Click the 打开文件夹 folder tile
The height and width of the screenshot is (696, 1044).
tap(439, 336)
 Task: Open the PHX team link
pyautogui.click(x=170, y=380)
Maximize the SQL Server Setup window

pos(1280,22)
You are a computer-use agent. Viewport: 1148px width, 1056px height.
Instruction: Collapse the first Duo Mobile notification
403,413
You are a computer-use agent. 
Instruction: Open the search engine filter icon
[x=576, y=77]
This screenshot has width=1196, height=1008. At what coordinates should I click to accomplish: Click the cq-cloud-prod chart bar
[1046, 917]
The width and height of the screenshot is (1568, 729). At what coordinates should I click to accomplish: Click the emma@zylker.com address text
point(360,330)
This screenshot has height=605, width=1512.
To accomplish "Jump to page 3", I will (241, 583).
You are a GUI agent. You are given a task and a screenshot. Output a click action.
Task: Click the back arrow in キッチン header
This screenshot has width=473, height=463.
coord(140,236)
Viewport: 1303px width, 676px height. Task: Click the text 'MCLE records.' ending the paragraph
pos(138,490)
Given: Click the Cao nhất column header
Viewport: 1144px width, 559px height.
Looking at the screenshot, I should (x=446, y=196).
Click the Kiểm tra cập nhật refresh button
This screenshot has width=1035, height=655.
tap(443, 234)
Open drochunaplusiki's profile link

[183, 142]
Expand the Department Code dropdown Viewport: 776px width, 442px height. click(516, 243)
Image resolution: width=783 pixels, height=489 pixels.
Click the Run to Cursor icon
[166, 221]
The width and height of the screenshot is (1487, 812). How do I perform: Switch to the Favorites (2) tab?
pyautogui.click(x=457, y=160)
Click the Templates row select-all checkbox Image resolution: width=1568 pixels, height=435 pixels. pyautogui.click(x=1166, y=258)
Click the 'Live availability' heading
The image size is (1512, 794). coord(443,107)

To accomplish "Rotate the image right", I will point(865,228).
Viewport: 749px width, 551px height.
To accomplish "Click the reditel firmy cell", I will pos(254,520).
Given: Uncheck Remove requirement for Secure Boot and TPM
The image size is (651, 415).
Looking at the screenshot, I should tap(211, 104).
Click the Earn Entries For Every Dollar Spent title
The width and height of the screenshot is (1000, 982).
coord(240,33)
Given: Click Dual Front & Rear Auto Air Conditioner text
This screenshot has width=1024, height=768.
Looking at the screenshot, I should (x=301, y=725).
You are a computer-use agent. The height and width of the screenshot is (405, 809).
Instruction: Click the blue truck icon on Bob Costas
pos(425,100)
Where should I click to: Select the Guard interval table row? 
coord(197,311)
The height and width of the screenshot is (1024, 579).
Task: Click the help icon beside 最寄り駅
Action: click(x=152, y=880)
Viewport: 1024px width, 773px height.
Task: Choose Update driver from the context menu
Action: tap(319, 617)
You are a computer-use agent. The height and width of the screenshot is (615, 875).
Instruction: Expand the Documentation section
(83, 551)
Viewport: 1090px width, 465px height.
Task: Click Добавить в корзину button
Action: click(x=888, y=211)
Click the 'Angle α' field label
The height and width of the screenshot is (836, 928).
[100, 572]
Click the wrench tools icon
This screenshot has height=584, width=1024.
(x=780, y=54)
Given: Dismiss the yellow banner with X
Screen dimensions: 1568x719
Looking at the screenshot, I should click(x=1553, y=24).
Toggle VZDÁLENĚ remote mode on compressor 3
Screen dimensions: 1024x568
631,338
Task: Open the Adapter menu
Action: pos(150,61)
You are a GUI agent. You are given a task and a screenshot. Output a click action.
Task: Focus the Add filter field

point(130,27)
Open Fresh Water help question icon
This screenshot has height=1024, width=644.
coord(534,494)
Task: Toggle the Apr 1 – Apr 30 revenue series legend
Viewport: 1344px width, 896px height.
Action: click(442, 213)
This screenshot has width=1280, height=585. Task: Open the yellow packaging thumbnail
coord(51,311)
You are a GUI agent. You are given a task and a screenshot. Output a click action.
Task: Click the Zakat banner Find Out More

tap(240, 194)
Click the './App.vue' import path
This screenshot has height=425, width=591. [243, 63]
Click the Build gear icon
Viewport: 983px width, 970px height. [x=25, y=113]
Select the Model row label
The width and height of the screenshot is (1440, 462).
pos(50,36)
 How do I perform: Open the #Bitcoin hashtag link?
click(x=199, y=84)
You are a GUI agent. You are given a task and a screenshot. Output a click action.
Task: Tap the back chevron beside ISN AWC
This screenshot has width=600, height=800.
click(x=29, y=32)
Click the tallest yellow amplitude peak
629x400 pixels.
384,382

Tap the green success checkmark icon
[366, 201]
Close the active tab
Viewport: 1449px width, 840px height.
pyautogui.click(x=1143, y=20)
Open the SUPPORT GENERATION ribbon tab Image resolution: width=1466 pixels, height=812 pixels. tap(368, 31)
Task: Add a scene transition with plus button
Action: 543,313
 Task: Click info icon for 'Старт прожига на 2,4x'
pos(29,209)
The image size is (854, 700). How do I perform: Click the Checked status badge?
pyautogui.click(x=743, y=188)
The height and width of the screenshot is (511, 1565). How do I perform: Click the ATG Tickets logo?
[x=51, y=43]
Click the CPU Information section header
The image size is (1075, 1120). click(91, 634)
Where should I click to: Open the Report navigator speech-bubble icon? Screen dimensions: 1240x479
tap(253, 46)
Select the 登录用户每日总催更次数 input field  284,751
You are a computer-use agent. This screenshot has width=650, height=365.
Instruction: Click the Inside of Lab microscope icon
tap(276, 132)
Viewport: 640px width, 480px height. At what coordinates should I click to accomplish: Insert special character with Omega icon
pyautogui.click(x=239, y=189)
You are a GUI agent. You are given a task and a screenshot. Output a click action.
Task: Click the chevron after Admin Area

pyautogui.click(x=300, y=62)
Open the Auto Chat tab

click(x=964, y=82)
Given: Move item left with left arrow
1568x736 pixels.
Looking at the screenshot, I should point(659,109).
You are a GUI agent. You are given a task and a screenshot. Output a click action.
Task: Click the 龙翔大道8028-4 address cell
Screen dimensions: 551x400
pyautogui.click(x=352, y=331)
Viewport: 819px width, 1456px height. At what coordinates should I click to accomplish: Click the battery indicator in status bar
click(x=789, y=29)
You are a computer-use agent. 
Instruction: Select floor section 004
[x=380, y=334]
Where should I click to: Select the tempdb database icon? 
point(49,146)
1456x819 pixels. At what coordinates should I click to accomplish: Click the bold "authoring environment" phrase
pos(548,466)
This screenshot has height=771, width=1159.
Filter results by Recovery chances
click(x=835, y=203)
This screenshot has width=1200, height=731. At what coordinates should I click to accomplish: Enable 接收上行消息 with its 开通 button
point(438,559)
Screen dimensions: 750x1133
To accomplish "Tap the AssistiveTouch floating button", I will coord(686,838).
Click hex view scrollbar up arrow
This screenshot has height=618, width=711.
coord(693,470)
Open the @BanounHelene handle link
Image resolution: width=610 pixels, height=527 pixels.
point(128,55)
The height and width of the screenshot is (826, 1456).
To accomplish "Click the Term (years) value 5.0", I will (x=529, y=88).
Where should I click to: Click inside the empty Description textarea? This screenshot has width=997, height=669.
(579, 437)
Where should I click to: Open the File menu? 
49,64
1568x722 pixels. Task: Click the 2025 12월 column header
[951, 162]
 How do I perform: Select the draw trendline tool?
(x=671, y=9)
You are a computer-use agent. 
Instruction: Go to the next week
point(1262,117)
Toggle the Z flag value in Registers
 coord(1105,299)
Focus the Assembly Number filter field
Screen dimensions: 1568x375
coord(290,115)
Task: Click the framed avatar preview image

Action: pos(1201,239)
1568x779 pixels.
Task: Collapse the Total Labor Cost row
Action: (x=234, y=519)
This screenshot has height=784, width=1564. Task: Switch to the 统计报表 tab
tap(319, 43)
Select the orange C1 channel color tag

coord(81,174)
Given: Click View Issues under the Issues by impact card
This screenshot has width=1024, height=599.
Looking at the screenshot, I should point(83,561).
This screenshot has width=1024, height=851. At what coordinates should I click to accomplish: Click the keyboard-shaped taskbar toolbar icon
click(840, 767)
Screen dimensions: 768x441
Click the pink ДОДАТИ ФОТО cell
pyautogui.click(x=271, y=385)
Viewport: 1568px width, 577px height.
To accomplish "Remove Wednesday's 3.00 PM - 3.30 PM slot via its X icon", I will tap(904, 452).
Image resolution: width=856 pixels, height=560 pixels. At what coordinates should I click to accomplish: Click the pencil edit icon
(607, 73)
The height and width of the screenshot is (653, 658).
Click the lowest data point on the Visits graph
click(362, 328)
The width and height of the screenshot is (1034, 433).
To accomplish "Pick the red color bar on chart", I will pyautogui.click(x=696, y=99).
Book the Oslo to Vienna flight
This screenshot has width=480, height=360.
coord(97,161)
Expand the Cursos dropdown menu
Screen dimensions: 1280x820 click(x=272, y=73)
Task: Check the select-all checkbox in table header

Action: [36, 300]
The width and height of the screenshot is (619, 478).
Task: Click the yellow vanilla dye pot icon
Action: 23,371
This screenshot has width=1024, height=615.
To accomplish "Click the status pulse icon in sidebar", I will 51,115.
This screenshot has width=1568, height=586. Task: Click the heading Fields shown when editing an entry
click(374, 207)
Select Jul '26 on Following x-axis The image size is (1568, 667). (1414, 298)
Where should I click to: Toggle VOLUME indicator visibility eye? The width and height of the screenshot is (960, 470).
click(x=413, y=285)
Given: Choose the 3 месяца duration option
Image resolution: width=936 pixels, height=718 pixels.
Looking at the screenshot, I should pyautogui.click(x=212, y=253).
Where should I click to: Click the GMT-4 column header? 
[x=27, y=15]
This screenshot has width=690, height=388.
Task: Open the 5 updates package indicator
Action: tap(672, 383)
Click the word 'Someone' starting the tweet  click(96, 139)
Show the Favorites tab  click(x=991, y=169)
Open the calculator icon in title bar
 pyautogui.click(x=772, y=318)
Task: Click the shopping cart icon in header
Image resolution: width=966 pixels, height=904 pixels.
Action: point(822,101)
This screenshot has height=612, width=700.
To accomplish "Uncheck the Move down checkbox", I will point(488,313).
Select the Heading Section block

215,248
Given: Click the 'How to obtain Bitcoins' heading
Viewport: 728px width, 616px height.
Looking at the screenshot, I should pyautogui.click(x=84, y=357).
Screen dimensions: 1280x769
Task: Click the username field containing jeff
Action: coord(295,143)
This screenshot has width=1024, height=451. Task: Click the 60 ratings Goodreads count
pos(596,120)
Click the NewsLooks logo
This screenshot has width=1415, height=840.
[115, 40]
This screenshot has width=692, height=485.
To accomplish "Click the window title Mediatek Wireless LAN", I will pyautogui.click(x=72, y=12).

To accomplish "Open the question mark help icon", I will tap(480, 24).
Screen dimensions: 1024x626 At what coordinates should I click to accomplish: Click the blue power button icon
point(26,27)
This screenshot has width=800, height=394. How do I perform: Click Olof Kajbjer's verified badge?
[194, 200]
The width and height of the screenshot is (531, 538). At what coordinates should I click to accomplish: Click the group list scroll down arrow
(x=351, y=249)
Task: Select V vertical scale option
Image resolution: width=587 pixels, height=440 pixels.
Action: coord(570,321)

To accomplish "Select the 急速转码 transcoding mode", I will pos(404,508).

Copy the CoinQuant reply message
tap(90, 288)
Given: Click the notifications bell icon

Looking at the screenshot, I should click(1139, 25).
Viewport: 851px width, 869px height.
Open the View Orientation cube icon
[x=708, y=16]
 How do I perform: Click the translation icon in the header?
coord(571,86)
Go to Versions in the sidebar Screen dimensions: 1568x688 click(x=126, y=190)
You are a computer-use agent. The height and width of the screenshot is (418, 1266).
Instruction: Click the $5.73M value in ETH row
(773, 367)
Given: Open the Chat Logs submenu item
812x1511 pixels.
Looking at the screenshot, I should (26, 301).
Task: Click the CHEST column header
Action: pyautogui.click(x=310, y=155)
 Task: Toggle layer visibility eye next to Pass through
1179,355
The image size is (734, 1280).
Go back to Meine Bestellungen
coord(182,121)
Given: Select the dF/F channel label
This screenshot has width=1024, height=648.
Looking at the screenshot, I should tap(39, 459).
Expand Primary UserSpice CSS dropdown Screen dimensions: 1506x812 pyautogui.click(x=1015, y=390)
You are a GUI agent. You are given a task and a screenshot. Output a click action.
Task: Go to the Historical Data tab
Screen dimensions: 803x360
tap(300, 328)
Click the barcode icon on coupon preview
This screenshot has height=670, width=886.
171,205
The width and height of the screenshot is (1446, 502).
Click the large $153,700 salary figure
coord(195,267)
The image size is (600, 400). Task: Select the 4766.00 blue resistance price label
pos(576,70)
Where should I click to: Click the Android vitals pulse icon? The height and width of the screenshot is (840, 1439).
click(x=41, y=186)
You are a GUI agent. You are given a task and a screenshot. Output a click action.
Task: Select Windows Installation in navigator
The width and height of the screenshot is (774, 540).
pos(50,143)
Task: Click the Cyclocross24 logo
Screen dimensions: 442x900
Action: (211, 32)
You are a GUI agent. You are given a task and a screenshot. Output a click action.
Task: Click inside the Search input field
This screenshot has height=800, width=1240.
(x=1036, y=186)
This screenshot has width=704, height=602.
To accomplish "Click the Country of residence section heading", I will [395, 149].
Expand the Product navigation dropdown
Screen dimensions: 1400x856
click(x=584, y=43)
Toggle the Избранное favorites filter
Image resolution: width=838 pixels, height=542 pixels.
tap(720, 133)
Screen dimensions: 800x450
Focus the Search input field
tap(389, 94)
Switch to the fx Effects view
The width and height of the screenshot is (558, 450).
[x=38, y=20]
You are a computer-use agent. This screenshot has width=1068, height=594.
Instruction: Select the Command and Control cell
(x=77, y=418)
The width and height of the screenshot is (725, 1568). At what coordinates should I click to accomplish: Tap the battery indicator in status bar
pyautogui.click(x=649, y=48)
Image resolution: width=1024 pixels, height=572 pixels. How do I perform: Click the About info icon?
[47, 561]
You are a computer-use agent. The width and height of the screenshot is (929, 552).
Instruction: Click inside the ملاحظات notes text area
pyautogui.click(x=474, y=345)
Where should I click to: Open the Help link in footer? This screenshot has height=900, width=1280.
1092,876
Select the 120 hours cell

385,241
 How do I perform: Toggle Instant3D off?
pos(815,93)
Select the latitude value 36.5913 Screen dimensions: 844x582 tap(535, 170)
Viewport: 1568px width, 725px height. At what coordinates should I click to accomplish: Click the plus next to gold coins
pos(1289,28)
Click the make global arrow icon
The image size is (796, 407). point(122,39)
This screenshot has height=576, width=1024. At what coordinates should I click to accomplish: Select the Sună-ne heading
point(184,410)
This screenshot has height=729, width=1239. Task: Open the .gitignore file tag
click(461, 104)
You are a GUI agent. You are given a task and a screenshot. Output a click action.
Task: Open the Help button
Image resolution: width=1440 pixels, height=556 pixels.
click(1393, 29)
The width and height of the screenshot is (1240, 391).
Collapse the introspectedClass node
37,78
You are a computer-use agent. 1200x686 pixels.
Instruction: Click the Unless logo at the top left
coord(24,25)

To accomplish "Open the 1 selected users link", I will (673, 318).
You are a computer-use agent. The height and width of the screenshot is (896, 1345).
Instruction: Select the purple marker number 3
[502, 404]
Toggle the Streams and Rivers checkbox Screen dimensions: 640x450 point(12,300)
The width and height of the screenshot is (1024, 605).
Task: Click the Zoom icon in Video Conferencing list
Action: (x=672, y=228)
..........
▶ What the task requires
Report every line containing the string "sidebar" in the material.

▶ Response area
To accomplish "Click the status pulse icon in sidebar", I will 51,115.
Go to Versions in the sidebar Screen dimensions: 1568x688 click(x=126, y=190)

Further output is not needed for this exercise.